Apple had apparently unwittingly approved a common malware to run on macOS. That’s according to a new report from cyber-security researchers, Patrick Wardle and Peter Datini, who say that the malware, named ‘Shlayer’, was disguised as an update for Adobe Flash. The software in question is a trojan downloader that anti-virus maker, Kaspersky, says is the “most common threat” to Macs. It apparently spreads through fake applications and installs adware that are often hard to get rid of.
As per the report, Shlayer was the first malware inadvertently notarized by Apple. Notarization is the process that all Mac apps need to pass in order to run unhindered on macOS. As part of the process, Apple’s ‘Gatekeeper’ security screening software scans every Mac app to detect possible security issues and malicious code. Apps passing the rigorous screening process are allowed to run, while the rest are blocked for good.
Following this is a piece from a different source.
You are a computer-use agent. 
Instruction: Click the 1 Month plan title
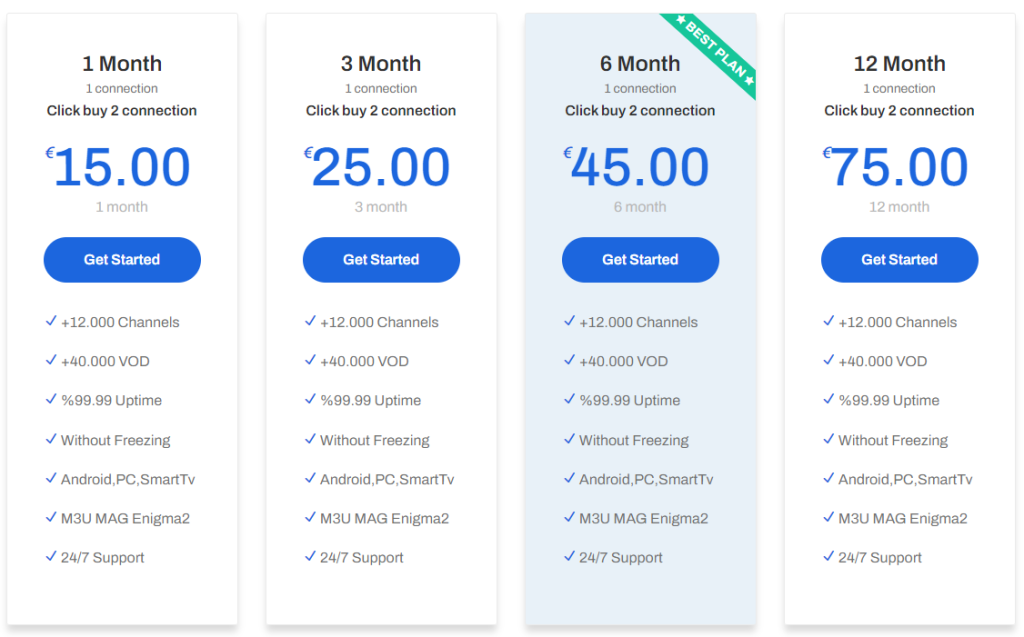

However, as it turns out, the process isn’t infallible, and at least in this one occasion, failed to isolate the offending software. According to Wardle, the problem affected not just older versions of macOS, but even the unreleased version of Big Sur, expected out later this year.
Apple initially revoked the notarization of the offending app after a heads-up from Wardle. However, the malicious actors were back soon after with a new payload that once again passed Apple’s notarization process. Apple now claims that it has blocked that second payload as well, preventing the malware from running on Macs in the future.
In a statement to TechCrunch, the company said: “Upon learning of this adware, we revoked the identified variant, disabled the developer account, and revoked the associated certificates. We thank the researchers for their assistance in keeping our users safe”.